Interviewer: Uh huh.
Goldberg: He made money that way too.
Interviewer: Hmmm. Okay. Was he ever in combat?
Goldberg: No, he was, you know, near the lines but he was never in combat.
Interviewer: So he never was really in danger or unless a real disaster might
strike? So he wrote you routinely, I assume?
Goldberg: Oh yeah. And then I had a code with him of knowing where he was.
That’s when he was sent over, you know.
Interviewer: You’re saying that you’re not supposed to know where he was
but you had some kind of a code that he would write in a letter and you could
tell? Do you remember how that worked?
Goldberg: It was the first letter of each paragraph. That would spell it out.
Interviewer: The first letter in the paragraph would spell what? The country
or the town?
Goldberg: Well it would spell it out like North Africa or Italy.
Interviewer: I’ll be darned. And that’s how he . . . .
Goldberg: . . . . or wherever it was.
Interviewer: that’s how he got by the censors? Well I’ll be darned. That’s
interesting. So okay, so he came home in what year then?
Goldberg: Well he was gone almost three years.
Interviewer: Three years? So that would have been ’45, ’46?
Goldberg: Uh huh, uh huh.
Interviewer: Okay. So Billy was born in ’43? Right?
Goldberg: Uh huh. See Billy’s 56.
Interviewer: Fifty-six? He’s two years younger than I am. Okay. And were
the twins next?
Goldberg: No, Gary.
Interviewer: Gary?
Goldberg: After Billy. He was born about two and a half, three years later.

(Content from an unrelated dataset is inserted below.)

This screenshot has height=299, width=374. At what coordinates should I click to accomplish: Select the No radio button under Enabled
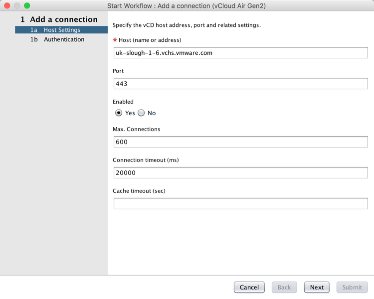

Interviewer: Okay. And was ‘4-?
Goldberg: ‘4- . . . .
Interviewer: ’46, ’47?
Goldberg: ’46.
Interviewer: Okay so that’s the first child after Hy got back from the
army?
Goldberg: Uh huh.
Interviewer: Okay. And Sherry is next?
Goldberg: Yeah. Uh huh.
Interviewer: And she was born?
Goldberg: In ’48.
Interviewer: In ’48? And then the twins are the youngest?
Goldberg: Yeah, they were born in ’56.
Interviewer: Uh huh. Okay.
Goldberg: I lost a baby too, well a miscarriage I had.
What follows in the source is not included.